[ACTIVITY]: Repeat exactly the lines of the listing below, please, starting with the first and ending with the line containing "Jun 11, 2027, 11:00 AM (1045, 819)"; leave out the rest.

╔══

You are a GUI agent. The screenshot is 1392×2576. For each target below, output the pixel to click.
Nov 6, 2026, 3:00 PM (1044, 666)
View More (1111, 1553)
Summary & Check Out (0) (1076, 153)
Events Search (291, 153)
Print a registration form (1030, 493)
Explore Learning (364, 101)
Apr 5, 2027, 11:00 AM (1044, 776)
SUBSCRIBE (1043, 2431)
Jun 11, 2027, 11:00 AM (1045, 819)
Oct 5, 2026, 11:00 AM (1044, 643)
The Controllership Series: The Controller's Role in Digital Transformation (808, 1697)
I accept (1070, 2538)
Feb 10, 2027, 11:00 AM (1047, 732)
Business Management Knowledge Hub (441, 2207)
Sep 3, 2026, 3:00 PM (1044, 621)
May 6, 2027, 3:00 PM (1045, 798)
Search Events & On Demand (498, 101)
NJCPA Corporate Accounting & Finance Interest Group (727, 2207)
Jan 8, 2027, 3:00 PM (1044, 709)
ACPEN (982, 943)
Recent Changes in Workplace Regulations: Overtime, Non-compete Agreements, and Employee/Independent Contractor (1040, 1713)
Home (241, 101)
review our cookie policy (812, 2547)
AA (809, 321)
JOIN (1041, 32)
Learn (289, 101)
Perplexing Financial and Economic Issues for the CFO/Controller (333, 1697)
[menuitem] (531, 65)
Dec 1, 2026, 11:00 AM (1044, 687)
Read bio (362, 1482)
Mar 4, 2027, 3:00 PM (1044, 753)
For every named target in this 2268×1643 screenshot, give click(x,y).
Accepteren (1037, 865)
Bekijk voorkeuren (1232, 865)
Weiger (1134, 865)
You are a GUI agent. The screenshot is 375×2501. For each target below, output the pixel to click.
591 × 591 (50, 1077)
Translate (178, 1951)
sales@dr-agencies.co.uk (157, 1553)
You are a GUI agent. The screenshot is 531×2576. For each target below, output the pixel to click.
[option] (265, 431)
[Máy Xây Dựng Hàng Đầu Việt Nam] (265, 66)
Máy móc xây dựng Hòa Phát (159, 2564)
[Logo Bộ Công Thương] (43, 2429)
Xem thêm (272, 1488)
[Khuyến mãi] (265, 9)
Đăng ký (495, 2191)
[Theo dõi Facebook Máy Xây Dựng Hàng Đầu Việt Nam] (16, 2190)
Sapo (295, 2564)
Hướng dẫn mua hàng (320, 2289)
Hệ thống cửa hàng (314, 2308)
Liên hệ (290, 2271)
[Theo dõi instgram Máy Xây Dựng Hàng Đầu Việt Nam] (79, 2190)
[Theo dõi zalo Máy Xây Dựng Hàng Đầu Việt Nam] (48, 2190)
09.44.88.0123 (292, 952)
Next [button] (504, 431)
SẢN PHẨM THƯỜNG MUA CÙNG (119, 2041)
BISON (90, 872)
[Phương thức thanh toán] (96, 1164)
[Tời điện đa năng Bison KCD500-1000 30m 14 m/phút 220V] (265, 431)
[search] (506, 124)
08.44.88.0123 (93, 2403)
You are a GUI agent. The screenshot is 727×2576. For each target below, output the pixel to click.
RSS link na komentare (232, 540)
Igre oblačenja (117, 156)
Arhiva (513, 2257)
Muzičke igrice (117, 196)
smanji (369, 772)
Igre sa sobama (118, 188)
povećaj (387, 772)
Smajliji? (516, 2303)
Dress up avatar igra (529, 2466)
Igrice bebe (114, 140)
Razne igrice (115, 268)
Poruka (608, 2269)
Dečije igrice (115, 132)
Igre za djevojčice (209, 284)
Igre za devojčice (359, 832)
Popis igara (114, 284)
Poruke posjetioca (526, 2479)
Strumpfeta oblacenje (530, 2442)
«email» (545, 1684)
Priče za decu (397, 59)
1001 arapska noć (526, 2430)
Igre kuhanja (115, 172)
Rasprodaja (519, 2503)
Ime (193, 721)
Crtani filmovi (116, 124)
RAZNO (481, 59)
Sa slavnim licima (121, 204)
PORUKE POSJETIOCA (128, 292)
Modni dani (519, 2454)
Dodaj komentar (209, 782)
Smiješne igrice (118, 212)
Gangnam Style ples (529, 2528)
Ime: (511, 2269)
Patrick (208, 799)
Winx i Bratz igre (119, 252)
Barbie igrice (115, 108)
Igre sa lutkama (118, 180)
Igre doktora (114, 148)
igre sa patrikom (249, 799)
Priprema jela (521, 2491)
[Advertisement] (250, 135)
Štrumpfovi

╚══

[OUTPUT BELOW]:
You are a GUI agent. The screenshot is 1392×2576. For each target below, output the pixel to click.
Nov 6, 2026, 3:00 PM (1044, 666)
View More (1111, 1553)
Summary & Check Out (0) (1076, 153)
Events Search (291, 153)
Print a registration form (1030, 493)
Explore Learning (364, 101)
Apr 5, 2027, 11:00 AM (1044, 776)
SUBSCRIBE (1043, 2431)
Jun 11, 2027, 11:00 AM (1045, 819)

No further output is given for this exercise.